How can you experience Divine Beauty? The answer lies hidden in the phrase, “beauty is in the eye of the beholder.” Behold is actually a compound word, comprised of two words, be and hold.

 

To Be, or Not To Be

 Shakespeare’s Hamlet, experiencing an existential crisis, spoke these famous words as he was contemplating suicide. Certainly, this is not the context for most who settle down to prayer or meditation—but the question is still, “To be, or not to be?” Simply being is a difficult task for many who have been programmed to spend their lives doing instead of being. If you want to experience Divine Beauty, first you must learn simply be.

Like Shakespeare’s character, most of us have monkey-mind. Instead of settling into silence, we ask ourselves “whether ’tis nobler in the mind to suffer the slings and arrows of outrageous fortune, or to take arms against a sea of troubles, and by opposing end them?” In other words, we fill our minds with problems that need to be solved—with doing instead of being. Only by being can we experience Divine Beauty. Only by resting in the breath of non-action can we truly behold God.

 

Hold Your Horses

The second part of the compound word behold is, of course, hold. In its old English form, this word can mean to wait. The Online Etymology Dictionary adds that it means, “continue in existence or action; to keep back from action.” So, your grandfather told you to “hold your horses,” not meaning that you should grip the reins of your Appaloosas, but encouraging you to keep your internal, mental, and spiritual horses still.

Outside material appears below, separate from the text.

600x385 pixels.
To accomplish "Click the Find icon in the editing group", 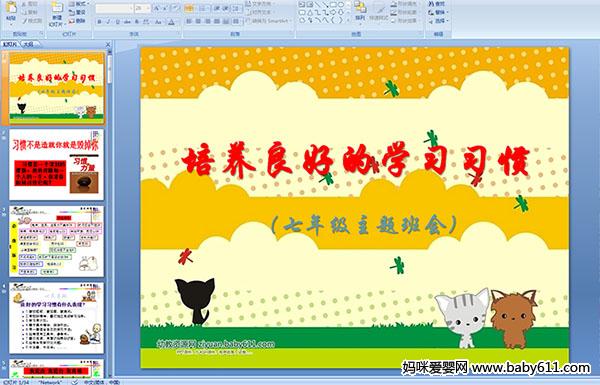I will pos(437,4).
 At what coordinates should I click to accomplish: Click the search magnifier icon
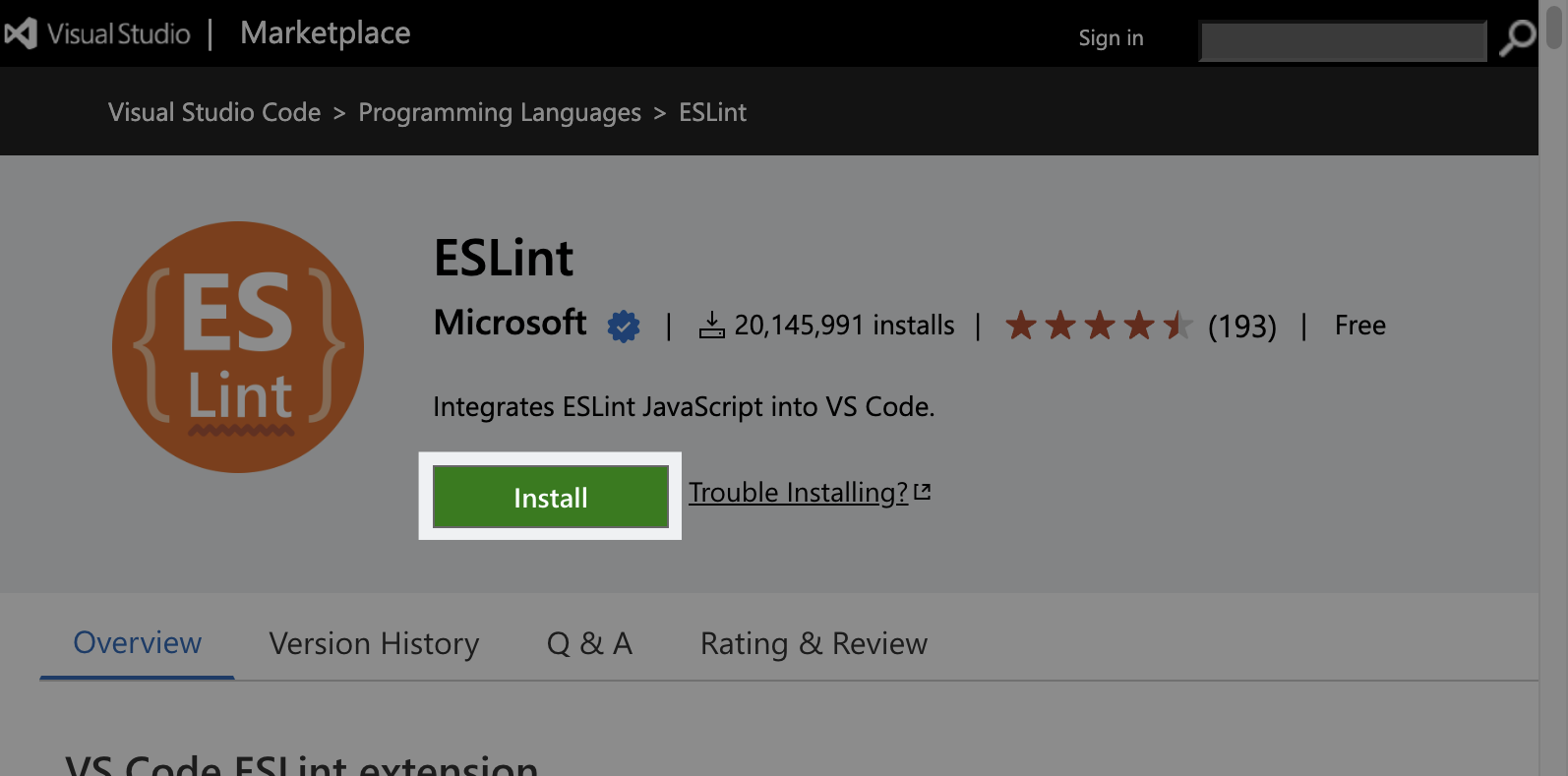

The Etymology Dictionary also says the word means “’to keep, tend, watch over’ (as grazing cattle), later ‘to have.’ Ancestral sense is preserved in behold.” So by holding, you are attending to yourself. When you hold yourself, you cherish yourself as a prized possession. You can rest in your own embrace as you encircle yourself with lovingkindness and compassion.

 

In the Eye of the Be-Holder

Beauty is in the soul of the one who takes the time to simply be. In the heart of the one who holds. This phrase goes a lot deeper than we ever knew. By waiting and resting, by embracing and being embraced, we are able to behold the beauty of the Divine. I hope today you’ll allow yourself to simply be, and that your heart will be spacious enough to hold yourself, God, and the world.